Re: altq on inbound traffic

2008-09-11 Thread Anthony Roberts
 [EMAIL PROTECTED] :-)

Bah. It's still relevant. :)

 for simple cases yes, but you missed quoting this bit: For
 example, if there is more than one internal network, one can't
 create a single altq instance that covers them all. You can
 divide bandwidth between them, but you can't borrow between
 the different queues in this case.

What he said.

 Queuing on outbound means the destination sees the packet later,
 so ACKs _are_ delayed, which is the reason this does actually slow
 down the sending rate (for TCP, anyway).

I think the larger concern is that those methods aren't really applicable
beyond TCP, even if it's TCP tunneled over UDP/proto 41/whatever.

Everything understands dropped packets. :)

-Anthony



Re: altq on inbound traffic

2008-09-09 Thread Toni Mueller
Hi Stuart,

On Wed, 03.09.2008 at 22:51:15 +, Stuart Henderson [EMAIL PROTECTED] 
wrote:
 Queuing on outbound means the destination sees the packet later,
 so ACKs _are_ delayed, which is the reason this does actually slow
 down the sending rate (for TCP, anyway).

iow, I need to fiddle with the flow of ACKs to assign incoming
bandwidths, but can do so with the current software. Right?


Kind regards,
--Toni++



Re: altq on inbound traffic

2008-09-03 Thread Toni Mueller
Hi,

although being unable to implement this, I think that it would be nice
to have. But I don't agree with all ideas you presented.

On Wed, 05.09.2007 at 00:01:09 -0600, Anthony Roberts [EMAIL PROTECTED] wrote:
 I've been tuning some networks for VoIP recently, and to get
 really good results I've found it's been necessary to do altq
 in both directions.

This should imho be possible to look at what kind of traffic goes out
of one interface, then write appropriate altq rules. For a router,
which seems to be what you're talking about, (almost) all traffic that
enters the router on one side, leaves it on some other side. That way,
each packet needs to traverse one interface in the outgoing direction.
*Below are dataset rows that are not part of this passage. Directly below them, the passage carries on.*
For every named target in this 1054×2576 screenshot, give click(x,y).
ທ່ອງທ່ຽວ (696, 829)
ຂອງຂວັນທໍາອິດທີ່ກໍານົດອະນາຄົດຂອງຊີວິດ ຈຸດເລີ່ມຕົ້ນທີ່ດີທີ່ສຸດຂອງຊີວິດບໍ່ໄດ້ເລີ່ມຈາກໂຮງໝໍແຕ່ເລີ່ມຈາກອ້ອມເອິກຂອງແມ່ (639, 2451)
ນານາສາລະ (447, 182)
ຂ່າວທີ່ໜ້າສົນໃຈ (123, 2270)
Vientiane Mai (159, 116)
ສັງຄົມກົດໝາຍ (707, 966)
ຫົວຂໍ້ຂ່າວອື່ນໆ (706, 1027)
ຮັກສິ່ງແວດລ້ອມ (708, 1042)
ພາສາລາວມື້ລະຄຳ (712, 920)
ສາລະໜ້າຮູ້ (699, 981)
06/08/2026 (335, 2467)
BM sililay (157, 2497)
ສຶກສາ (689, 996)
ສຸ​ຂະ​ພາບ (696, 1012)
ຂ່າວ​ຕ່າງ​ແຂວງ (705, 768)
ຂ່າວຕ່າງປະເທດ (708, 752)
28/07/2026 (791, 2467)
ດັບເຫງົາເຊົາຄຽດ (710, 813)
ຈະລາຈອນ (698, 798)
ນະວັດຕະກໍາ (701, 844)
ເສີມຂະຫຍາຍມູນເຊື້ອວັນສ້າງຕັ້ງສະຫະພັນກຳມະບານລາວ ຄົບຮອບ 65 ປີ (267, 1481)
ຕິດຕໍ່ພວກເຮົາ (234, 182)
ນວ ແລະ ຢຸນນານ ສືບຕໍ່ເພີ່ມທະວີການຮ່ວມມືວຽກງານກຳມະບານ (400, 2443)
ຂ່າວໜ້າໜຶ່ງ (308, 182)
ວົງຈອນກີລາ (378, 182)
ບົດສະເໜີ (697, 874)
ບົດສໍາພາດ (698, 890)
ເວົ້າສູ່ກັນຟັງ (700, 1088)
 -Hosts cannot be prevented from sending me packets, so the
 potential exists for inbound bandwidth to be exausted no matter
 what I do.

Right, but for TCP at least, you could, in theory, employ window
scaling, delaying ACKs, and ECN to make the other side send their
packets at a slower rate. This should work unless the other side is
broken, or simply a rogue site. I don't know how much overhead such a
mechanism will introduce, though.


Kind regards,
--Toni++



Re: altq on inbound traffic

2008-09-03 Thread Stuart Henderson
On 2008-09-03, Toni Mueller [EMAIL PROTECTED] wrote:
 On Wed, 05.09.2007 at 00:01:09 -0600, Anthony Roberts [EMAIL PROTECTED] 
 wrote:

[EMAIL PROTECTED] :-)

 I've been tuning some networks for VoIP recently, and to get
 really good results I've found it's been necessary to do altq
 in both directions.

 This should imho be possible to look at what kind of traffic goes out
 of one interface, then write appropriate altq rules. For a router,
 which seems to be what you're talking about, (almost) all traffic that
 enters the router on one side, leaves it on some other side. That way,
 each packet needs to traverse one interface in the outgoing direction.

for simple cases yes, but you missed quoting this bit: For
example, if there is more than one internal network, one can't
create a single altq instance that covers them all. You can
divide bandwidth between them, but you can't borrow between
the different queues in this case.

 -Hosts cannot be prevented from sending me packets, so the
 potential exists for inbound bandwidth to be exausted no matter
 what I do.

 Right, but for TCP at least, you could, in theory, employ window
 scaling, delaying ACKs, and ECN to make the other side send their
 packets at a slower rate. This should work unless the other side is
 broken, or simply a rogue site. I don't know how much overhead such a
 mechanism will introduce, though.

Queuing on outbound means the destination sees the packet later,
so ACKs _are_ delayed, which is the reason this does actually slow
down the sending rate (for TCP, anyway).